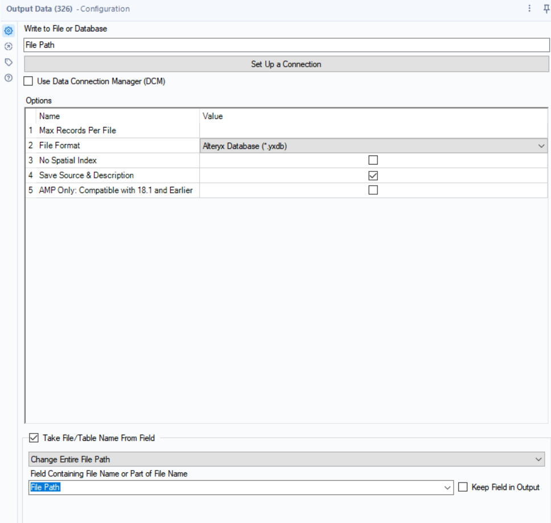Click the Set Up a Connection button
Screen dimensions: 551x523
[x=286, y=64]
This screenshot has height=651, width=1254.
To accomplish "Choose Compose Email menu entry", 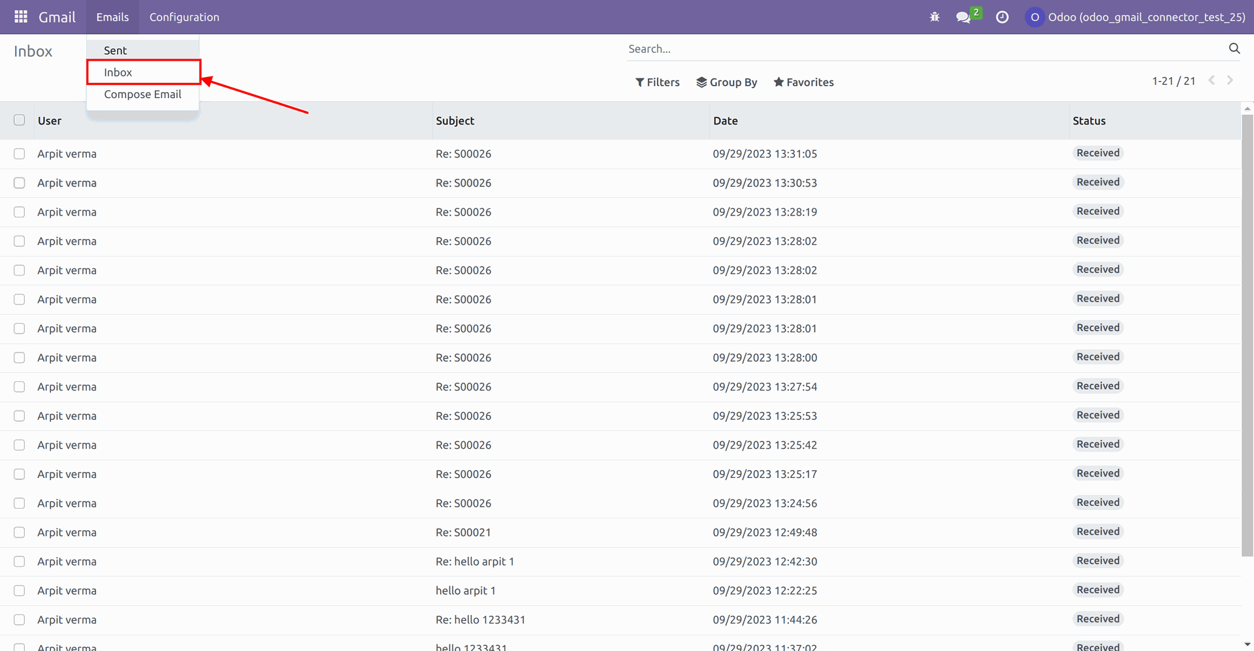I will click(142, 95).

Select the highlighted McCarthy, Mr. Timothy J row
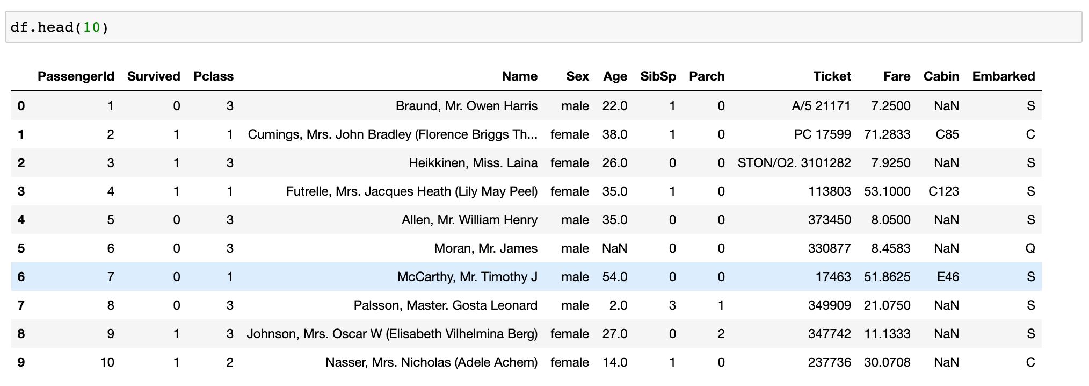467,277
☆ ☆ ☆
_WHAT THE EXERCISE ASKS_: When you reach the line containing "Select the highlighted" in the listing above, reproduce it and every line after it through the last, exactly; omit the pictures.

_FINISHED EXERCISE_:
Select the highlighted McCarthy, Mr. Timothy J row
467,277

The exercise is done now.